BEGIN Materials provided

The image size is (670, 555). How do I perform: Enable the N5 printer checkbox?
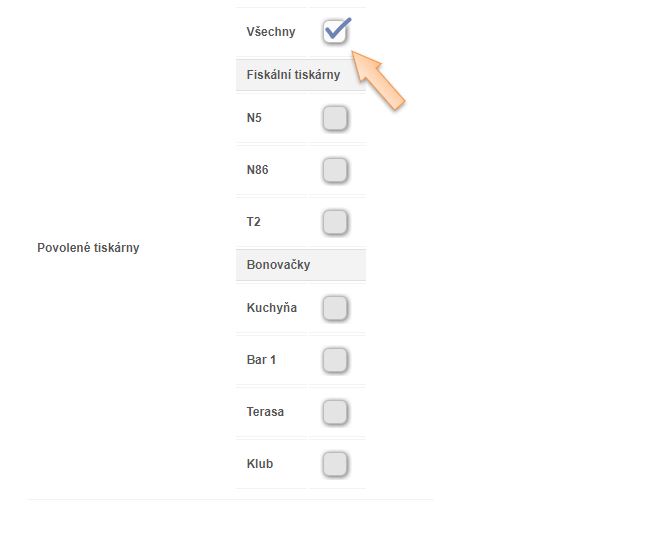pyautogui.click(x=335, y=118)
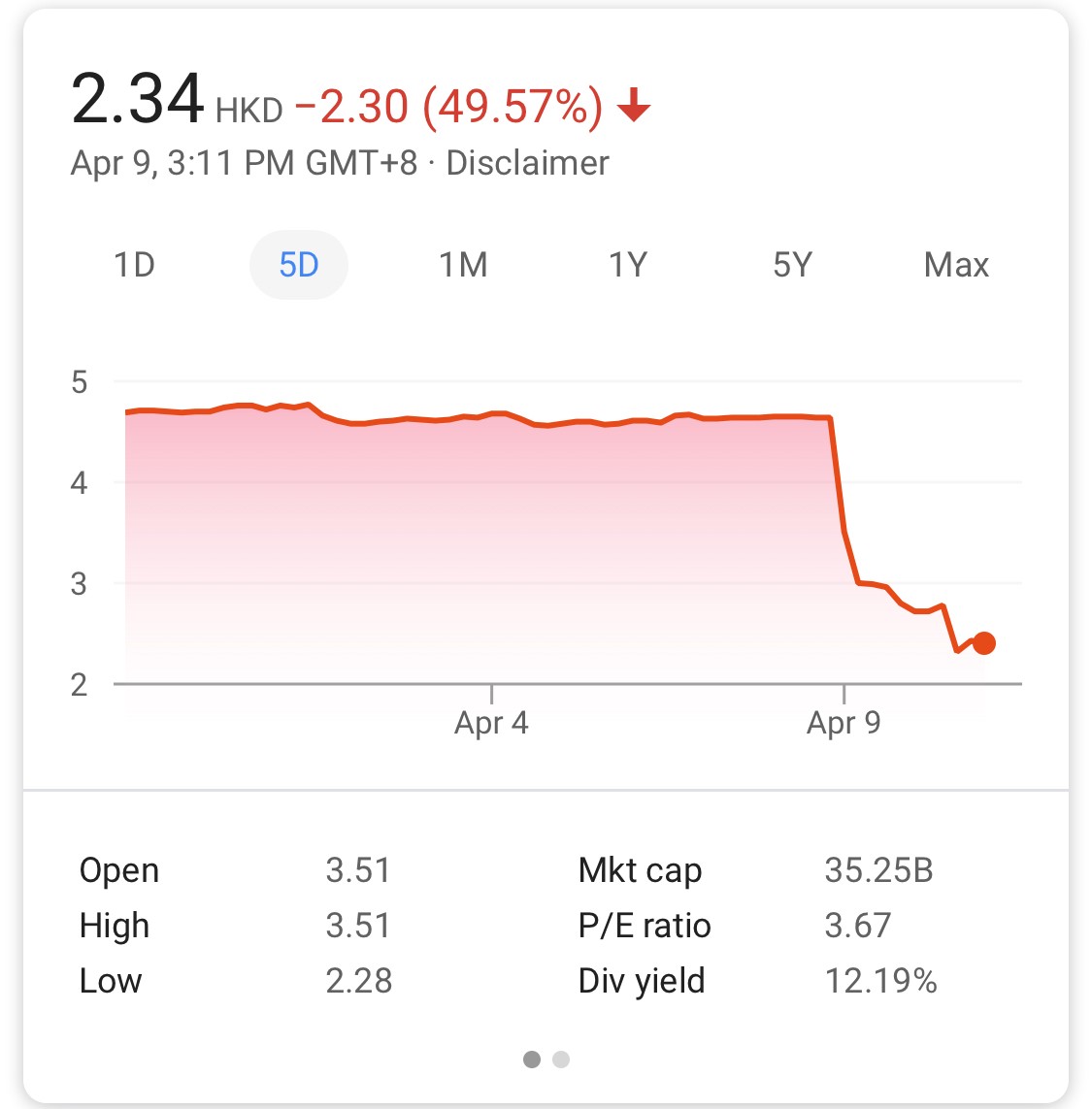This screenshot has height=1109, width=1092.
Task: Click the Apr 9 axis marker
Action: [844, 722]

END Materials provided

*What to do*. Restate all entries exactly; pictures stay out.

*Result for this task*.
The image size is (670, 555). How do I perform: Enable the N5 printer checkbox?
pyautogui.click(x=335, y=118)
This screenshot has height=1109, width=1092.
Task: Click the Apr 9 axis marker
Action: [844, 722]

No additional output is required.